Saved data entries
%%

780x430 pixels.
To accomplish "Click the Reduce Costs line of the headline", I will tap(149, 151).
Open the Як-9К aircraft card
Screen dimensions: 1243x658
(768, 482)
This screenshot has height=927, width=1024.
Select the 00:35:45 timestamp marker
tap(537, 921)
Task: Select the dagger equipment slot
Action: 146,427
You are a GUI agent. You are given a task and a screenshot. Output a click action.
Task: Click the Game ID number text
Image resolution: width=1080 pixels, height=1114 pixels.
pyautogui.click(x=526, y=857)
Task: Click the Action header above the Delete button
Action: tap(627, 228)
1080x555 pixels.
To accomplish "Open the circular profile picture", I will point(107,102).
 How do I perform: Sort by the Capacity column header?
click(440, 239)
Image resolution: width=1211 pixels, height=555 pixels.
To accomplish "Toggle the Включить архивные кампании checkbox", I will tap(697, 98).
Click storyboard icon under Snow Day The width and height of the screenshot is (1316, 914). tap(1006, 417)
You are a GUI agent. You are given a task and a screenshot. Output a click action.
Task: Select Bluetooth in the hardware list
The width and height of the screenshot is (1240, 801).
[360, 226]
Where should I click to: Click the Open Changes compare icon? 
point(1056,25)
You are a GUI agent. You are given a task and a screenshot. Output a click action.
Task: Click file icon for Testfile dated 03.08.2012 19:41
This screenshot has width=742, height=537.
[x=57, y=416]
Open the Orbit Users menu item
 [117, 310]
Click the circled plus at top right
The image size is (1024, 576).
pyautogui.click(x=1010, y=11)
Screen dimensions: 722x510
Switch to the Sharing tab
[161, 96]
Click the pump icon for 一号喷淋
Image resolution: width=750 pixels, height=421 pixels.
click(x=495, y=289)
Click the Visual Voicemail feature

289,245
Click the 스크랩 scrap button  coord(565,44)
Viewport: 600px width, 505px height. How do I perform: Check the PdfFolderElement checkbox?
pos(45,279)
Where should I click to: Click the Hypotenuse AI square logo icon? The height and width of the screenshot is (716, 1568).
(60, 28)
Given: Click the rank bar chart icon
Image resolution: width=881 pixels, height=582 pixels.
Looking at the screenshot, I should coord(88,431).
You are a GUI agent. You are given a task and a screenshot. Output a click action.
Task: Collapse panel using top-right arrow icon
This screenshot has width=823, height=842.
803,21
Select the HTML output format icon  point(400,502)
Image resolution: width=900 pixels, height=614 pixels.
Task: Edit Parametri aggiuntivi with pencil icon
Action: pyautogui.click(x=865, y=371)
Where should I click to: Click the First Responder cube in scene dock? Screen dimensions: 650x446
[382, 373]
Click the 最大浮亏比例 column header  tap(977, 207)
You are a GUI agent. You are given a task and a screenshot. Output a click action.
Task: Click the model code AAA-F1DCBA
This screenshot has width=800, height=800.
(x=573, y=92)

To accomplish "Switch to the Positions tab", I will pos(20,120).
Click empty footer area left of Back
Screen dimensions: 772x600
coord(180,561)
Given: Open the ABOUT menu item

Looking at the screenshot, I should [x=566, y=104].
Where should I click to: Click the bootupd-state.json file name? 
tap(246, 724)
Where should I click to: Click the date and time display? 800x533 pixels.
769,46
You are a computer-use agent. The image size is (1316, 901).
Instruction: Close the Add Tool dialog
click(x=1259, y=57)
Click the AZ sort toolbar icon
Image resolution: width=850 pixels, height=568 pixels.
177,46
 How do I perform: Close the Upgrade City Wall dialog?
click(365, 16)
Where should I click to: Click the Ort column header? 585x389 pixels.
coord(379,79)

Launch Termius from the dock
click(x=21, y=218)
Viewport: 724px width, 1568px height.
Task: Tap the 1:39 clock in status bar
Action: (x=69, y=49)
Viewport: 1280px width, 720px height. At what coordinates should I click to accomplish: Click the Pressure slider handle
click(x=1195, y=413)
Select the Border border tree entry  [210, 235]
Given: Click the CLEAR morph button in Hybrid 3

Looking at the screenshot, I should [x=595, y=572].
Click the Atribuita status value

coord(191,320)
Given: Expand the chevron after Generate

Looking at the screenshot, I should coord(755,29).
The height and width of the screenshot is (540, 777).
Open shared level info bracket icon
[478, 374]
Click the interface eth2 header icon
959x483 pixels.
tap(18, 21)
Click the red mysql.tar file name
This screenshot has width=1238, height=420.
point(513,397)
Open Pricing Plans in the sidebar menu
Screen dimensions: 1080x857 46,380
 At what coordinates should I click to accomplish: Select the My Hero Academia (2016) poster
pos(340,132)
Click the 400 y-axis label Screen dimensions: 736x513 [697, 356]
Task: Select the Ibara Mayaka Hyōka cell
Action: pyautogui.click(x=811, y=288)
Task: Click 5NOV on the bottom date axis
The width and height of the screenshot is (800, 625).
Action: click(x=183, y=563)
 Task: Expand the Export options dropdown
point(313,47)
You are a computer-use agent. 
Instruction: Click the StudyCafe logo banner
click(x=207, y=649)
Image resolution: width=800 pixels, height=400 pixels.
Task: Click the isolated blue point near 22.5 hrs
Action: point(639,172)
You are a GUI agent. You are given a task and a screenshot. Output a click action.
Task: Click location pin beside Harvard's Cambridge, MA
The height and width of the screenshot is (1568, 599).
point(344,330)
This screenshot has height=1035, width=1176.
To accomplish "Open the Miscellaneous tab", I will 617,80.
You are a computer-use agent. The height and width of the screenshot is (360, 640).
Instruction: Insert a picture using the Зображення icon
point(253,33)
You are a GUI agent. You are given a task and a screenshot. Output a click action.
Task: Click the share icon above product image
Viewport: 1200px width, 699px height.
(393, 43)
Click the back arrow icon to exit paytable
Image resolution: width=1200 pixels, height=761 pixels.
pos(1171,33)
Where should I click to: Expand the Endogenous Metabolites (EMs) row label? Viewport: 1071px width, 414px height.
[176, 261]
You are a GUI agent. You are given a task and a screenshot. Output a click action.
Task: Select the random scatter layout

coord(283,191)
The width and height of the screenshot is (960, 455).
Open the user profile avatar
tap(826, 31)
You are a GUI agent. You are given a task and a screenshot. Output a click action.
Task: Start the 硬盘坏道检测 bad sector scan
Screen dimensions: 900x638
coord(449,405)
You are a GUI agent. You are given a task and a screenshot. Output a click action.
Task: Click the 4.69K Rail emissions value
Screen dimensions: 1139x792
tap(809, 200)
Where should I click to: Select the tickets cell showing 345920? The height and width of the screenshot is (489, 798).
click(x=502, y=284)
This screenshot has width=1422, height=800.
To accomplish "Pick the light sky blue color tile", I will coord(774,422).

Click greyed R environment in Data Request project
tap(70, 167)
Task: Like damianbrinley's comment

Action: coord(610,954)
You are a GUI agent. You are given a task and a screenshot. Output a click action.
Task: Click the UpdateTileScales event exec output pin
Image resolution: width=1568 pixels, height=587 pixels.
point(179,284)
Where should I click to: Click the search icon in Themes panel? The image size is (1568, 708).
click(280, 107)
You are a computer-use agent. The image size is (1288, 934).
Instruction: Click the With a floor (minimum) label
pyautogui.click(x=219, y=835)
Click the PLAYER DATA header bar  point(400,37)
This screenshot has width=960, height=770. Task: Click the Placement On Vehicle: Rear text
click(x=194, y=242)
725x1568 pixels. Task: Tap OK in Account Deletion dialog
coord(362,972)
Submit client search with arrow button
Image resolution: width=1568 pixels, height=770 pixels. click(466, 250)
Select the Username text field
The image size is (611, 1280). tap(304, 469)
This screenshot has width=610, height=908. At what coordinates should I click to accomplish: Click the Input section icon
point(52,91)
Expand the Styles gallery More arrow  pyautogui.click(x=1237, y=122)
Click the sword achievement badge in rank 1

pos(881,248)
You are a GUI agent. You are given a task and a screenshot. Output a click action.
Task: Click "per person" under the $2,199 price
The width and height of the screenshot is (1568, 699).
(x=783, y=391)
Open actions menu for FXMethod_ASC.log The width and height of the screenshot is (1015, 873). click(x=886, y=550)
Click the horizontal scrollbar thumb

%%

→ Task requirements
Only the lines above from the line with "Click greyed R" to the line with "the $2,199 price", those two lines included, should be reproduced exactly.

→ Completed task
Click greyed R environment in Data Request project
tap(70, 167)
Task: Like damianbrinley's comment

Action: coord(610,954)
You are a GUI agent. You are given a task and a screenshot. Output a click action.
Task: Click the UpdateTileScales event exec output pin
Image resolution: width=1568 pixels, height=587 pixels.
point(179,284)
Where should I click to: Click the search icon in Themes panel? The image size is (1568, 708).
click(280, 107)
You are a computer-use agent. The image size is (1288, 934).
Instruction: Click the With a floor (minimum) label
pyautogui.click(x=219, y=835)
Click the PLAYER DATA header bar  point(400,37)
This screenshot has width=960, height=770. Task: Click the Placement On Vehicle: Rear text
click(x=194, y=242)
725x1568 pixels. Task: Tap OK in Account Deletion dialog
coord(362,972)
Submit client search with arrow button
Image resolution: width=1568 pixels, height=770 pixels. click(466, 250)
Select the Username text field
The image size is (611, 1280). tap(304, 469)
This screenshot has width=610, height=908. At what coordinates should I click to accomplish: Click the Input section icon
point(52,91)
Expand the Styles gallery More arrow  pyautogui.click(x=1237, y=122)
Click the sword achievement badge in rank 1

pos(881,248)
You are a GUI agent. You are given a task and a screenshot. Output a click action.
Task: Click "per person" under the $2,199 price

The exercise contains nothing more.